Screenshot grounding data:
::::::
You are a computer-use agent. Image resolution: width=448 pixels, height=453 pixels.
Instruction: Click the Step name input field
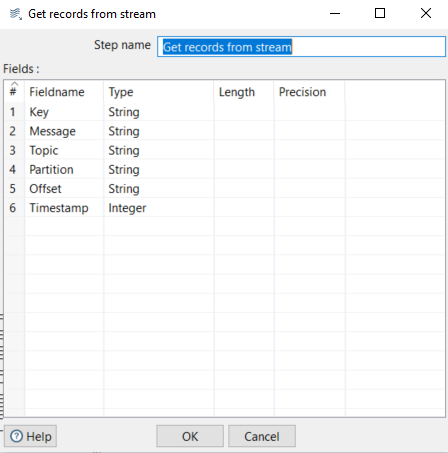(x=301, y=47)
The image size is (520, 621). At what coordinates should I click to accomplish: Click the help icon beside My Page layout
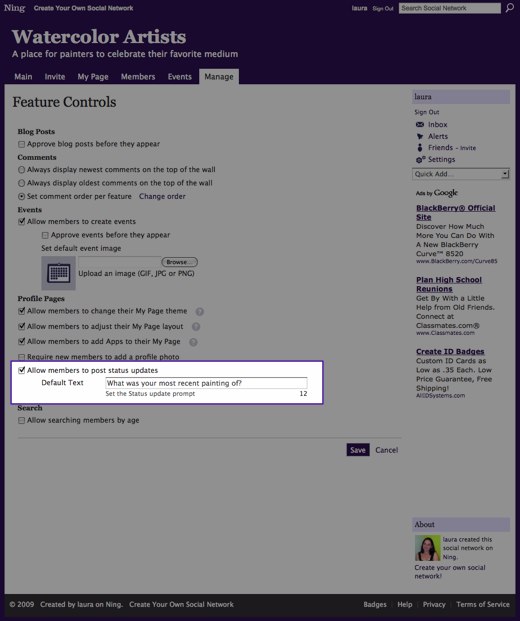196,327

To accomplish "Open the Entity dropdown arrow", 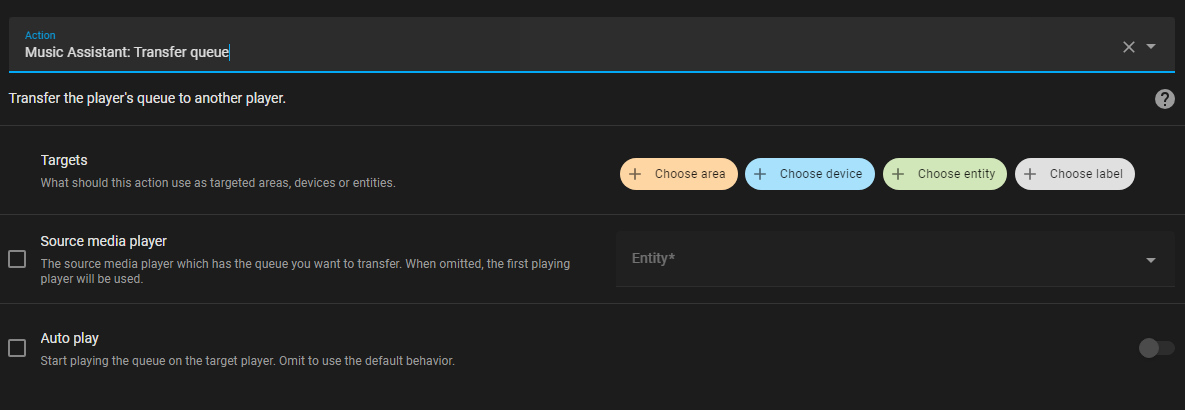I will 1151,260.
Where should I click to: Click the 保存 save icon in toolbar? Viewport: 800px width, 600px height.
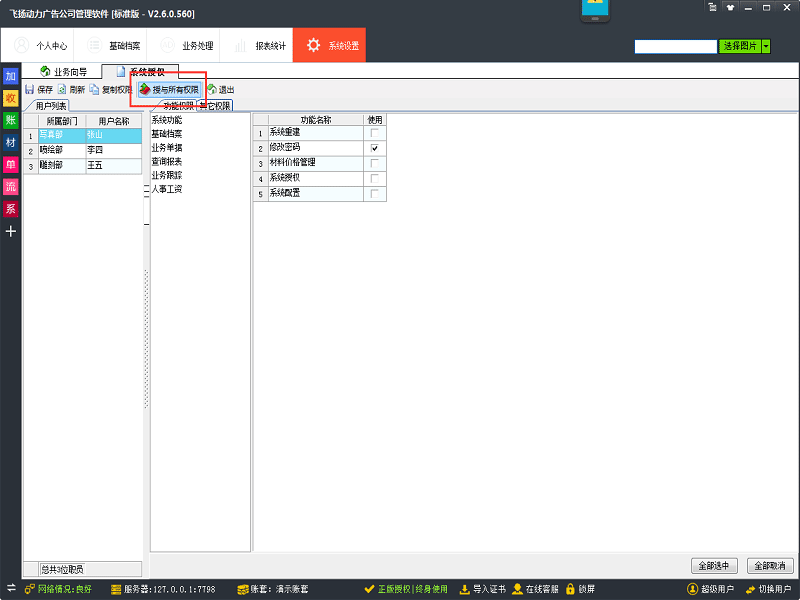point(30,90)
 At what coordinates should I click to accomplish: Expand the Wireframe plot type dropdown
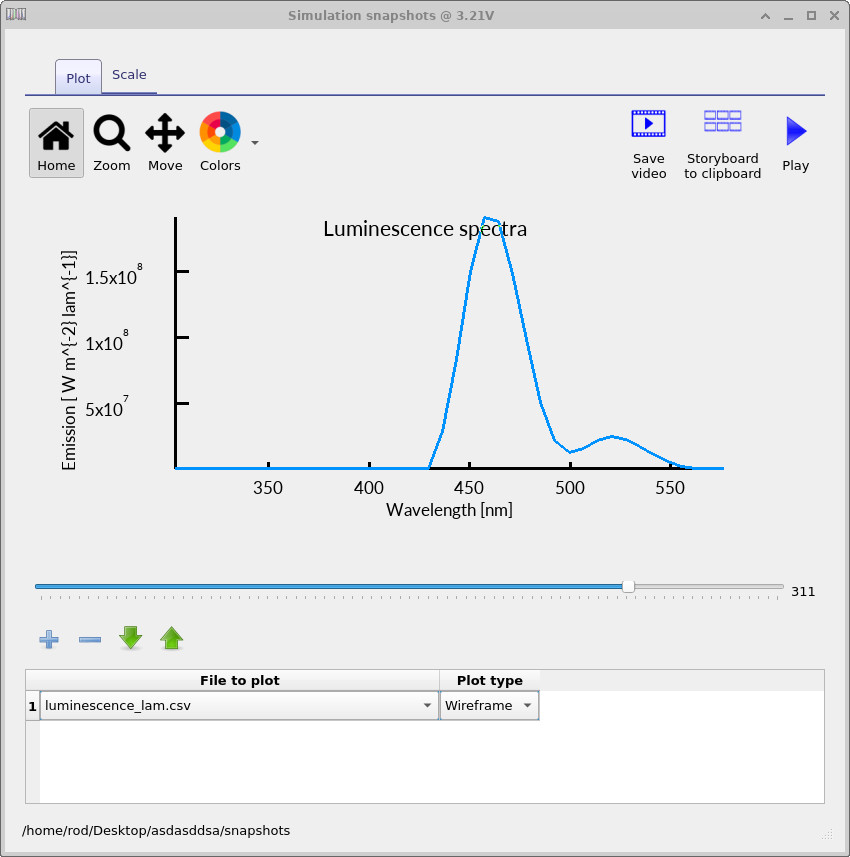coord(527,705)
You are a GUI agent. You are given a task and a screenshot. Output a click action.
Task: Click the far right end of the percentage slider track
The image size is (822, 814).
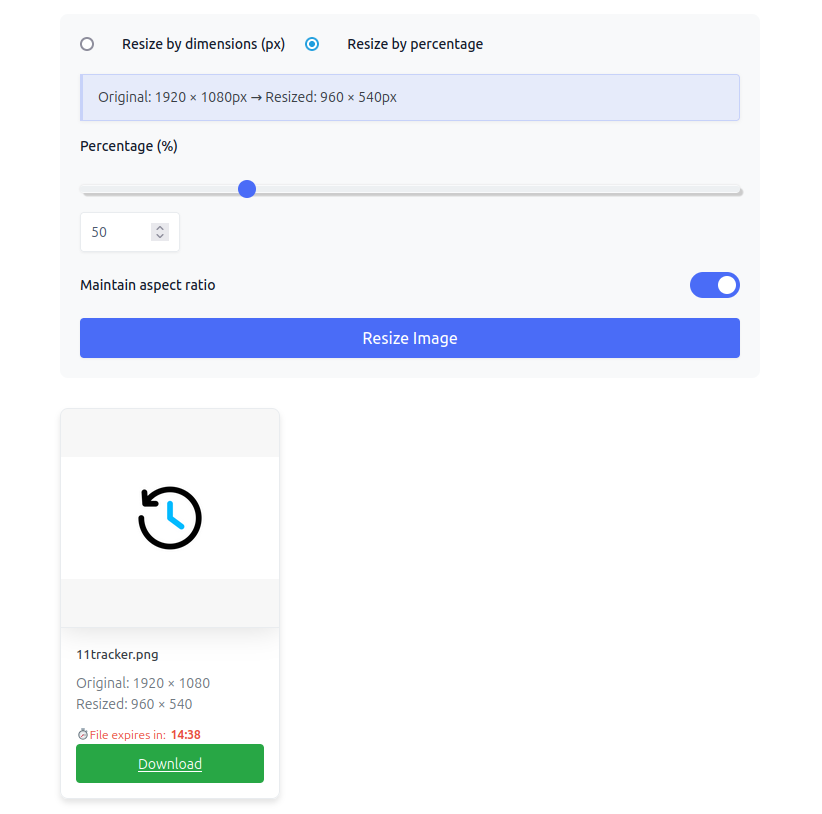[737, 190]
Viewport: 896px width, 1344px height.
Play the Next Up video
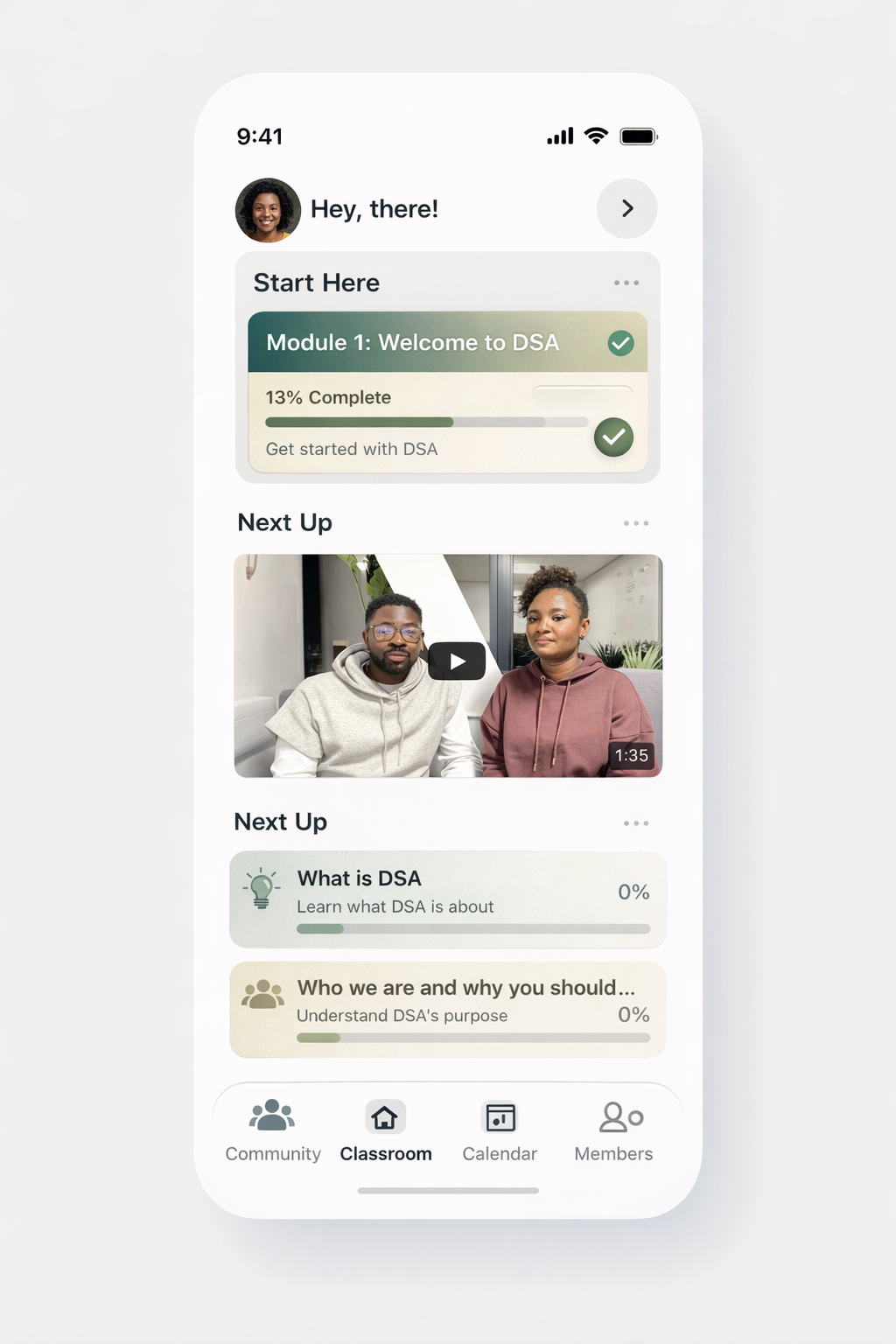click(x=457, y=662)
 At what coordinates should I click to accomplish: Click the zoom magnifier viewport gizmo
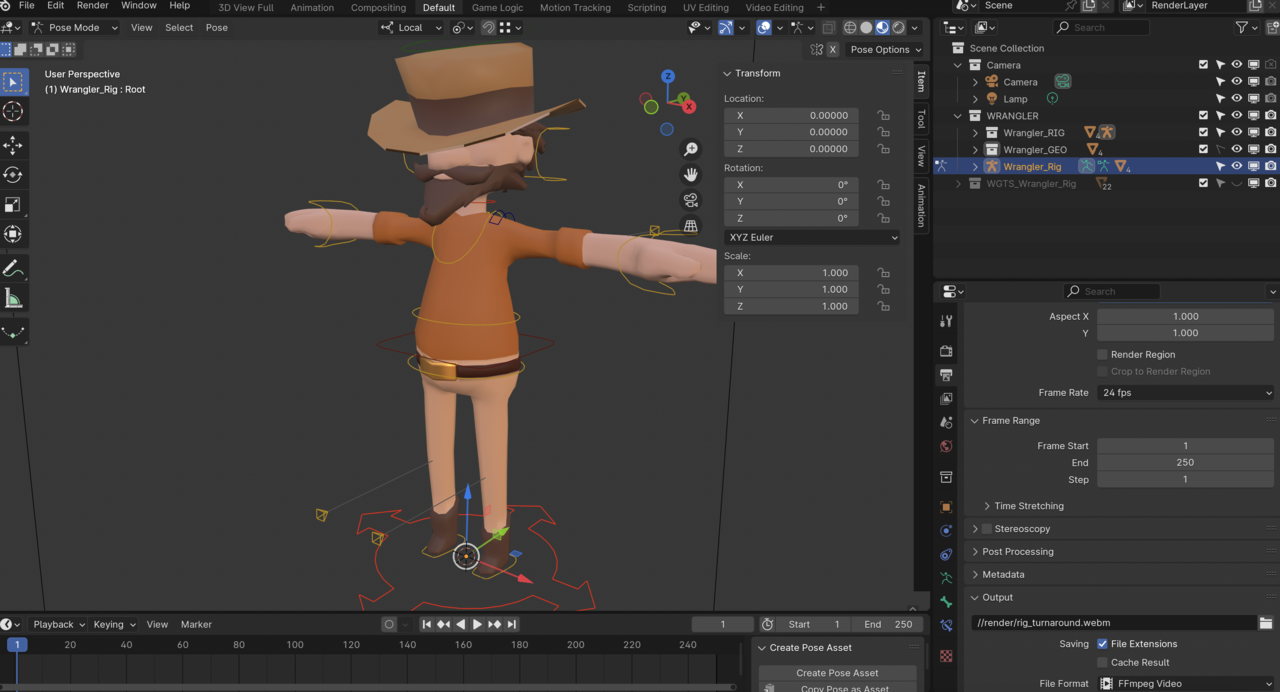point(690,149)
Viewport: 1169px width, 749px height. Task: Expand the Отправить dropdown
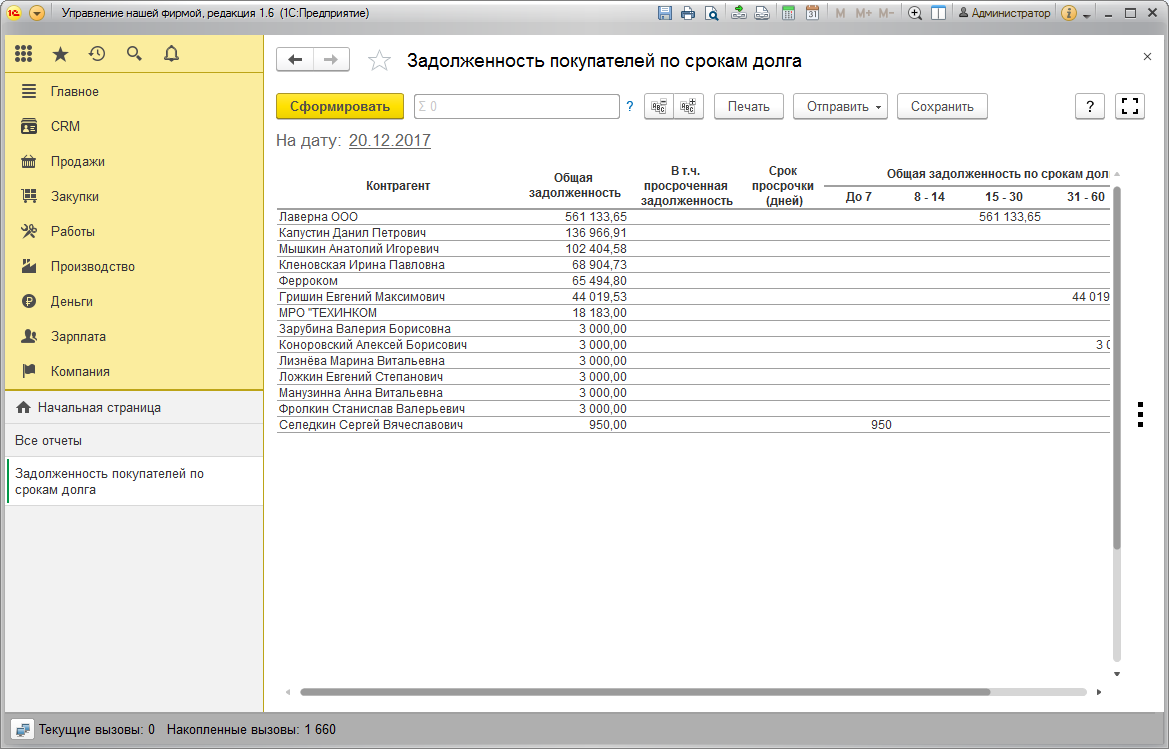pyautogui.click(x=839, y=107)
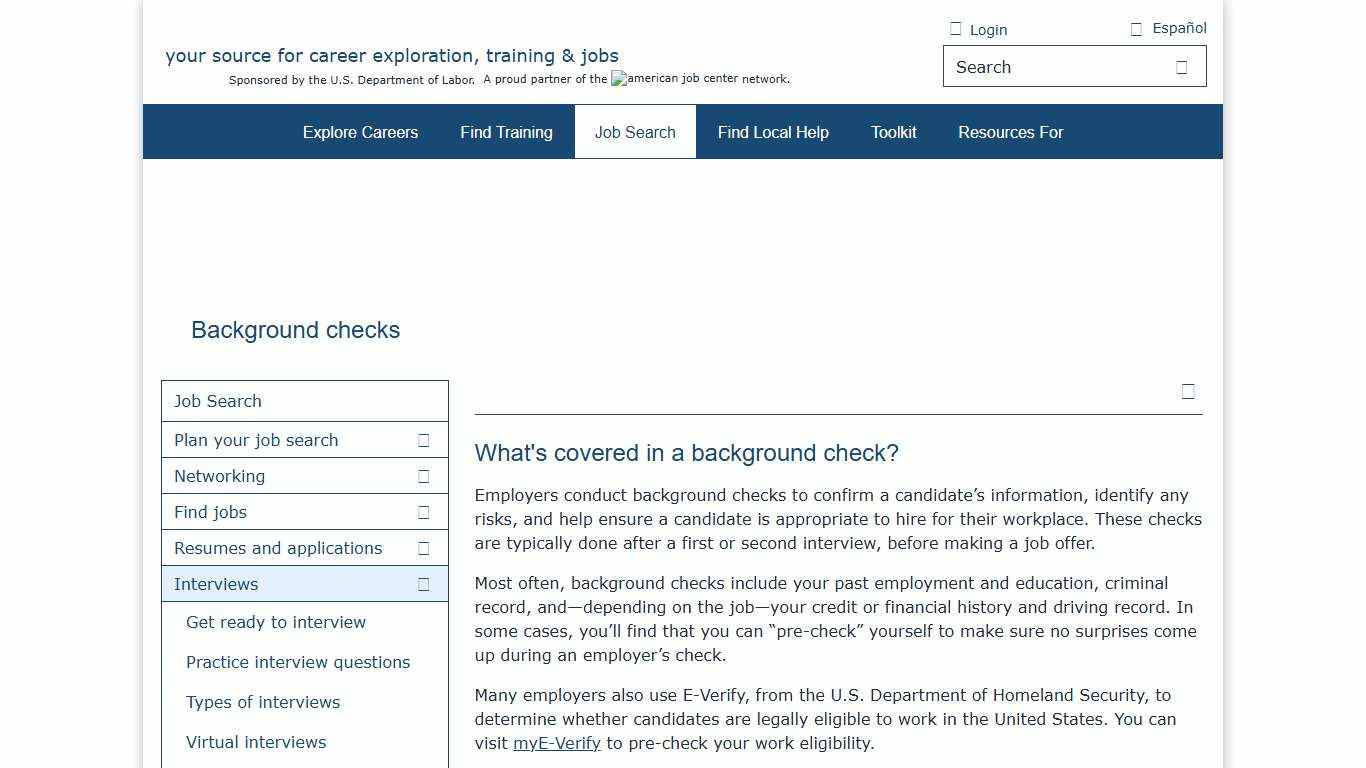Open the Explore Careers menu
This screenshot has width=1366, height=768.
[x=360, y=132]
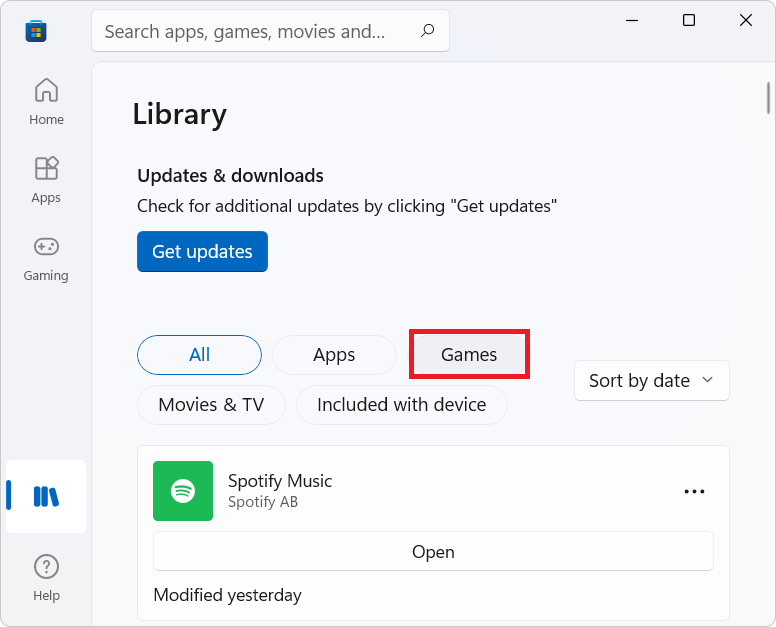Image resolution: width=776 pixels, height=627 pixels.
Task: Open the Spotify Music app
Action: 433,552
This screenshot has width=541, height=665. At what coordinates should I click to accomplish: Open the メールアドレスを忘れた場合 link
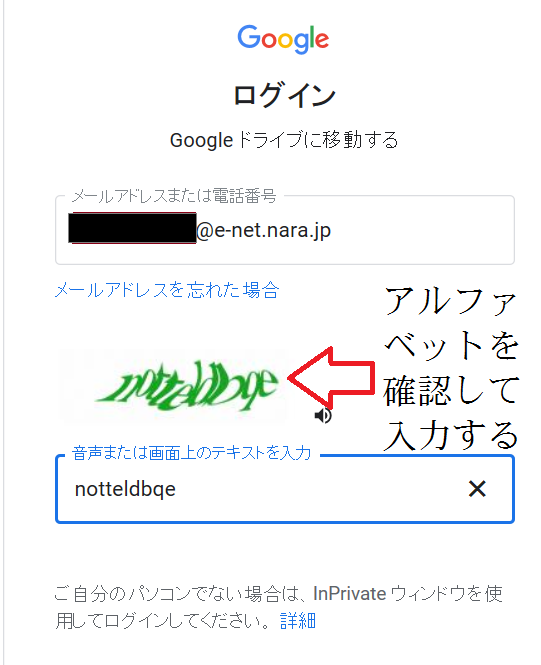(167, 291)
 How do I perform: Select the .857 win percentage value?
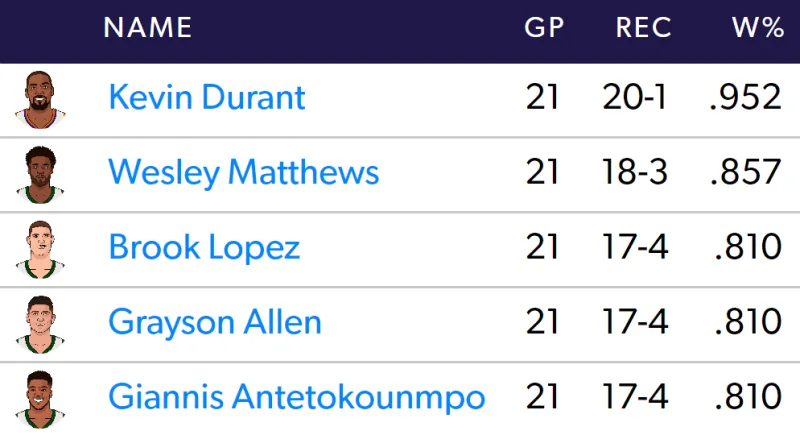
::::::
• **Exercise objective**: Exactly the lines from the one with "Viewport: 1169px width, 749px" through the end of the records are to be repeated, both ends included, and pictures are to be omitted.

• **Task response**:
Viewport: 1169px width, 749px height. Task: Expand the Отправить dropdown
pyautogui.click(x=839, y=107)
Open the Explore Careers menu
This screenshot has width=1366, height=768.
[x=360, y=132]
Image resolution: width=776 pixels, height=627 pixels.
Task: Open the Spotify Music app
Action: 433,552
This screenshot has width=541, height=665. At what coordinates should I click to accomplish: Open the メールアドレスを忘れた場合 link
(167, 291)
 How do I perform: Select the .857 win percentage value?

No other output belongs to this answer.